Eli just laughs. Somehow, we’ve moved closer to each other, close enough that I can feel his laughter rippling through the night air.

“Liar,” he says. “You’re pissed that I’m better than you at something and you’re terrible at hiding it.”

“No,” I say, swallowing hard. “I’m pissed that you followed me out here to keep gloating.”

“I followed you out here to see if I should call an ambulance,” he says.

“Liar,” I say.

I could swear that neither of us is moving, but we keep getting closer by centimeters, degrees. My heart feels like it’s punching my ribcage, my pulse racing. I’m praying that he can’t hear it and that he can’t tell that I feel electrified, like if he touches me I’ll spark.

I’m furious, and I want him, and I’m furious that I want him.

“You think I wasn’t worried when you sprinted out of there?” he says, his low voice getting louder, irritation edging in.

“I didn’t sprint.”

“Do you really think I’m incapable of concern?” Eli asks, his jaw tensing, his eyes glinting, the dark making them gleam gray.

“Not incapable,” I say.

I look him dead in the eye. My heart seizes.

“So I’m not a total monster,” he says, eyes blazing, voice dangerous and low.

His anger’s so real that it’s almost palpable. I feel like I could reach out and grab it, wrestle it with my own.

“I didn’t say that.”

“But it’s what you think.”

His eyes flick to my lips again, like they did inside, only now they stay linger there like he can’t tear his gaze away.

Please, whispers my body.

Hell no, whispers my brain.

“Since when do you care what I think of you?”

“I don’t,” he says, and his mouth finds mine.

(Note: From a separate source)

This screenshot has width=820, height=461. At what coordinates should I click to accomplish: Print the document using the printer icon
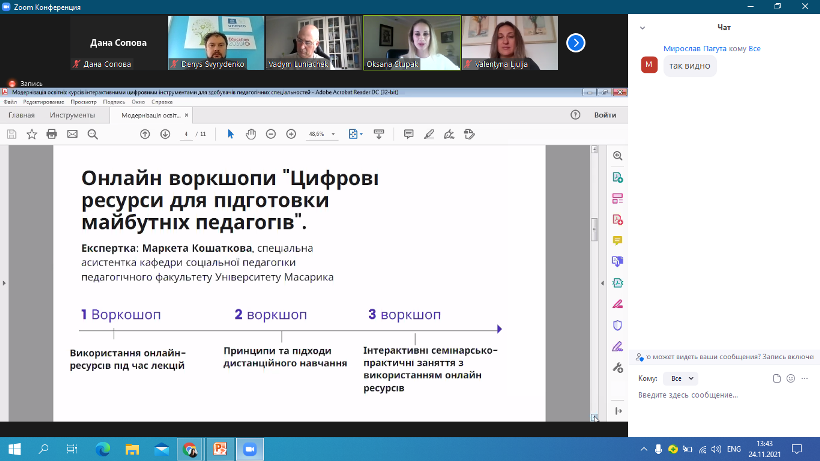click(71, 134)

It’s hard and fast and above all it’s hungry, his lips bruising and demanding even as I push back against him, feeling my teeth scrape his bottom lip. I want to hurt him and I want to make him regret doing this but above all, dear God I don’t want him to stop.

His arm’s already around my waist. My hands are already in his hair and then his tongue is in my mouth, our bodies a tangle, our skin sticking together in the humidity.